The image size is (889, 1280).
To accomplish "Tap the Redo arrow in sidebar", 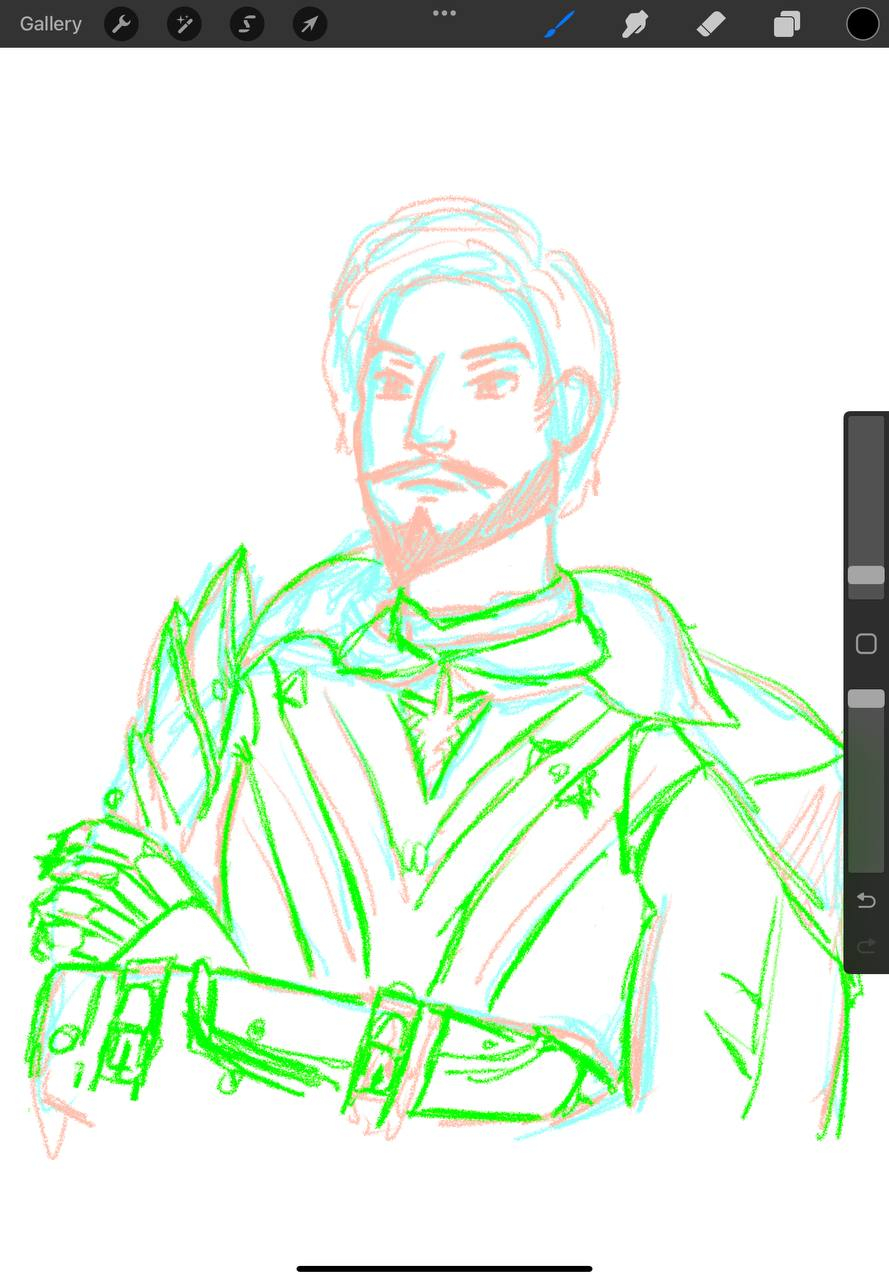I will 866,945.
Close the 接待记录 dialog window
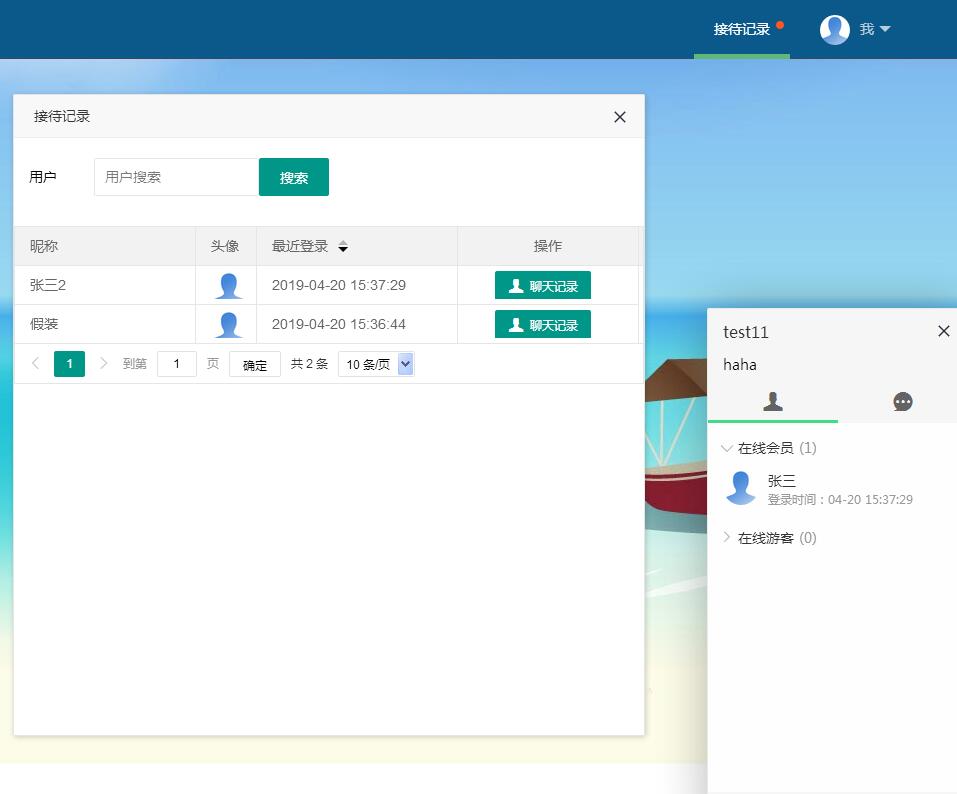 coord(619,117)
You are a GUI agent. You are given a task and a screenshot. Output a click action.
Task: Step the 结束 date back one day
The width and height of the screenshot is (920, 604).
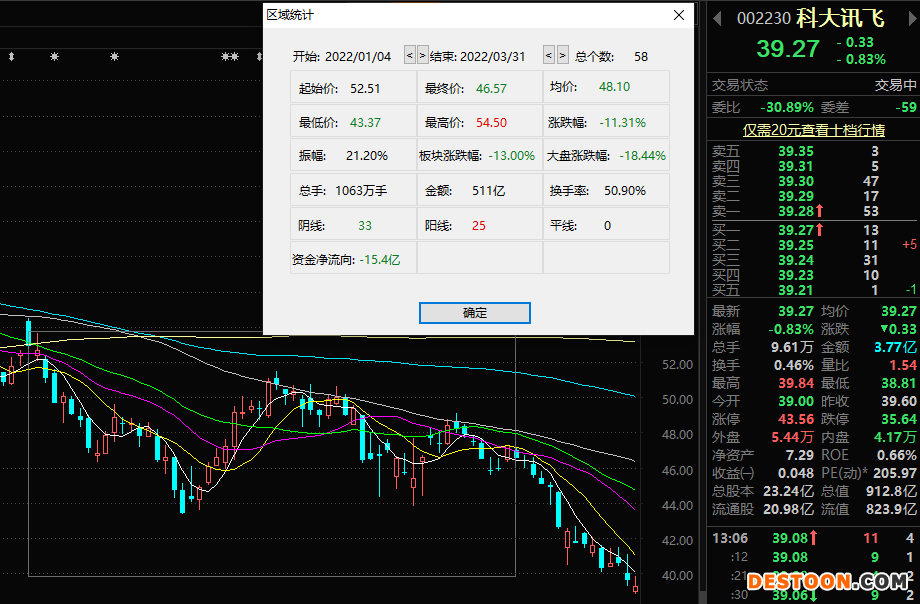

========================================

** Aim of the exercise **
Working from the line that contains "Task: Step the 结束 date back one day" to the last line of the listing, please quote each line exactly, pictures excluded.

** Output below **
Task: Step the 结束 date back one day
The width and height of the screenshot is (920, 604).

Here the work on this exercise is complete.